Reading text:

%<><><><><><><><><><><><><><><><><><><><><><><><><><><><><><><><><><><>
\section{Physics Analysis}\label{amp-gpu}
\label{sec:physics_analysis}
In the following section we present a conceptual overview of the envisioned plan for taking the
outputs of reconstruction and simulation and conducting a physics analysis with them. Since the
core focus of GlueX is spectroscopy and the search for exotic mesons, we will primarily discuss
how such searches will take place. The same general analysis principles are applicable to other
types of physics analyses.
Briefly, GlueX will study reactions of the type $\gamma p\to X^+n$ or
$\gamma p \to X^0p$, where $X$ is and intermediate resonance of interest that decays to a
collection of stable hadrons. For the initial phases of GlueX running, the stable hadrons of
interest are $\pi^\pm$, $\pi^0$, $\eta$, and $\eta^\prime$. The goal is to isolate some collection
of stable hadrons, {\it e.g.,} $\pi^+\pi^-\pi^+$, and then study the initial state and intermediate resonances.
For example, the final state $\pi^+\pi^-\pi^+$ may be populated by decays $a_2^+\to f_2\pi^+,~f_2\to\pi^+\pi^-$ or
$\pi_2^+\to \rho^0\pi^+,~\rho^0\to\pi^+\pi^-$. For any collection of final state particles we want to identify
all such initial states $X$ and measure the quantum numbers (total angular momentum $J$,
parity $P$, and charge conjugation $C$) of $X$. The quantum numbers of the initial state are determined by
performing and unbinned maximum likelihood fit to the angular distributions of the data, this is discussed
in more detail below. In summary the analysis process has two key steps: (1) the selection of a signal-rich
sample of events in which a particular collection of final state hadrons is produced, and (2) the subsequent
``amplitude analysis" of the angular distributions of these events in order to extract intermediate
resonances and their quantum numbers.

Collected material:
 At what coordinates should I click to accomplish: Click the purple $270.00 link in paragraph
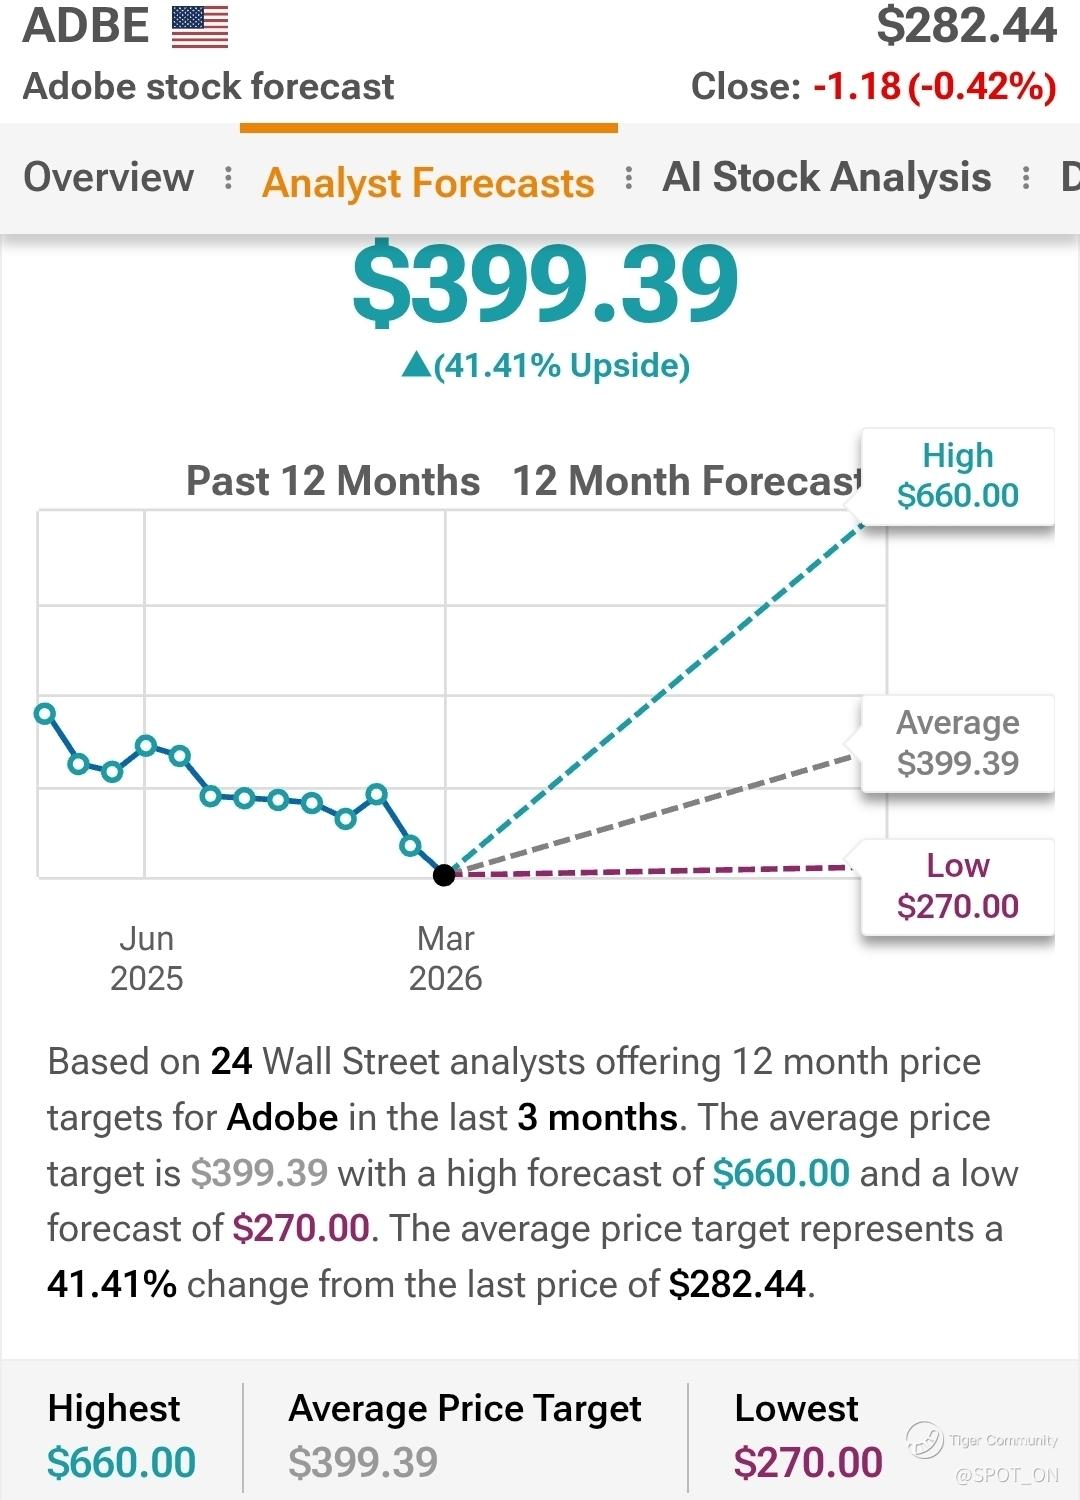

What you need to do:
Answer these questions from the GlueX analysis overview:
(a) Which stable hadrons are of interest for the initial phases of GlueX running?
(b) Which quantum numbers of X does the analysis aim to measure?
(c) What are the two key steps of the analysis process?
The material has nothing to do with the text.

Result for this task:
(a) π±, π⁰, η, and η′.
(b) Total angular momentum J, parity P, and charge conjugation C.
(c) First, selecting a signal-rich sample of events in which a particular collection of final-state hadrons is produced. Second, an amplitude analysis of the angular distributions of these events to extract intermediate resonances and their quantum numbers.